Pulmonary arterial hypertension associated with several mutations

Abstract

Pulmonary arterial hypertension (PAH; OMIM #178600) is a progressive disease that causes the obstruction of precapillary pulmonary arteries. Syncope, dyspnea and chest pain are the main symptoms of PAH. Much of what is known about the genetic basis of PAH is related to BMPR2 gene. However, some other candidate genes have been advocated. The aim of this study was to analyse patients with combined mutations in BMPR2 , ACVRL1 , ENG and KCNA5 genes. We included 57 PAH patients and 50 controls. The DNA extraction was performed with the Qiagen DNA kit FlexiGene. Using specifically primers, we amplified and sequenced genes. Genotype-phenotype correlation was performed. After mutation screening of BMPR2 , ACVRL1 , ENG and KCNA5 genes, we identified pathogenic mutations in 40 patients.
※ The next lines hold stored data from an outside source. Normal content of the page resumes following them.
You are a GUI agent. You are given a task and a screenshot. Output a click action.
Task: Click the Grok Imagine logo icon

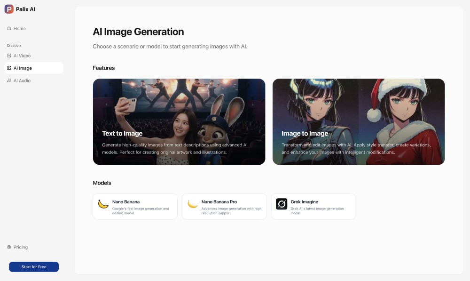pyautogui.click(x=282, y=204)
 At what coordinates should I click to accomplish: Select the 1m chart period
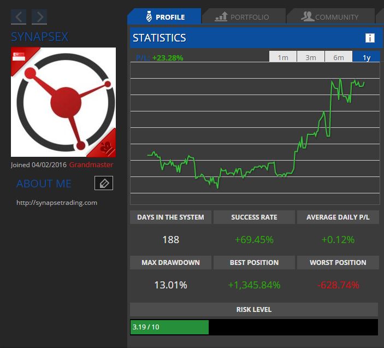pos(283,57)
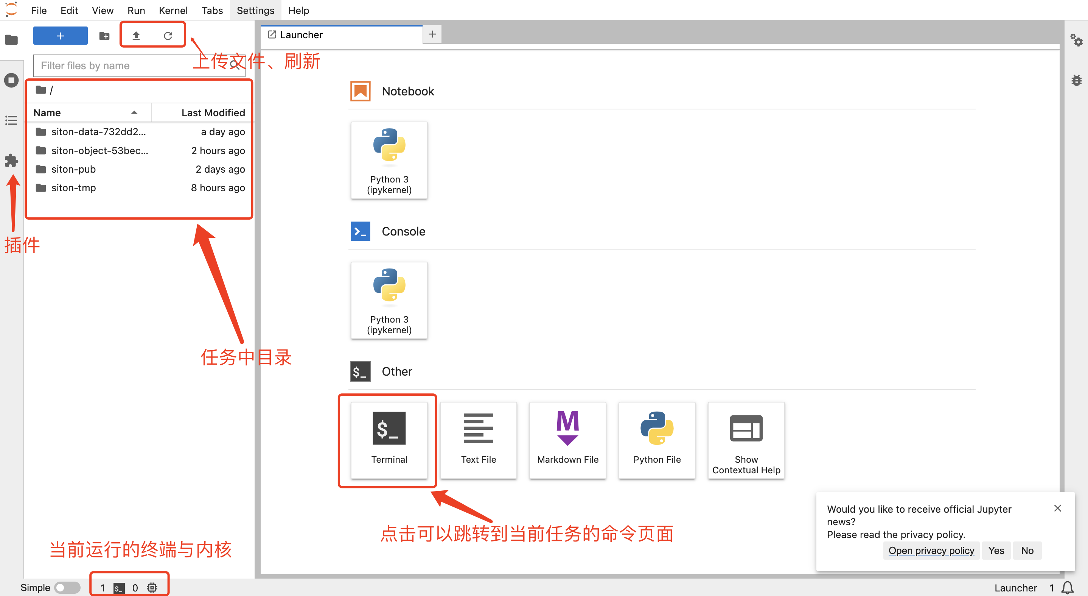Expand siton-object-53bec folder
The width and height of the screenshot is (1088, 596).
pyautogui.click(x=101, y=150)
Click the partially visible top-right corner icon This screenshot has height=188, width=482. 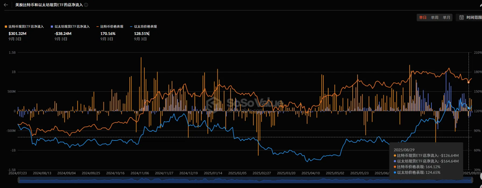480,4
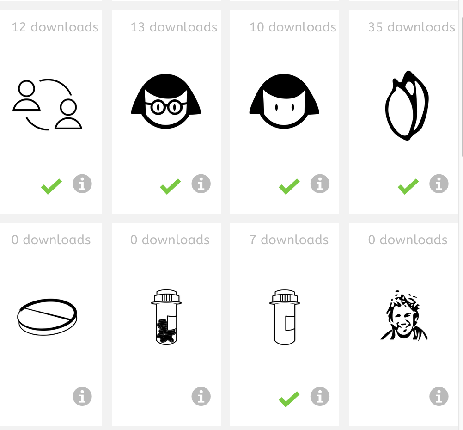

We found a high percentage of patients with several mutations classified as pathogenic by in silico analysis. Some patients had several mutations in the same gene whereas others harboured several mutations in different genes. We found combined mutations in BMPR2 gene in 25% of patients with several mutations included in this study. We detected one patient that show two pathogenic mutations in ENG gene. We found significant differences, comparing patients with several mutations and patients with one pathogenic mutation, for gender (p=0.045), age at diagnosis (p=0.040), PVR (p=0.030), CI (p=0.042) and no response to therapy (p=0.011). We show a series of patients with PAH with a high percentage of them being carriers of more than one pathogenic mutation in several genes. We wonder whether these additional mutations act as a second event in the development of the disease, increasing the penetrance or simply modifying the phenotype of patients.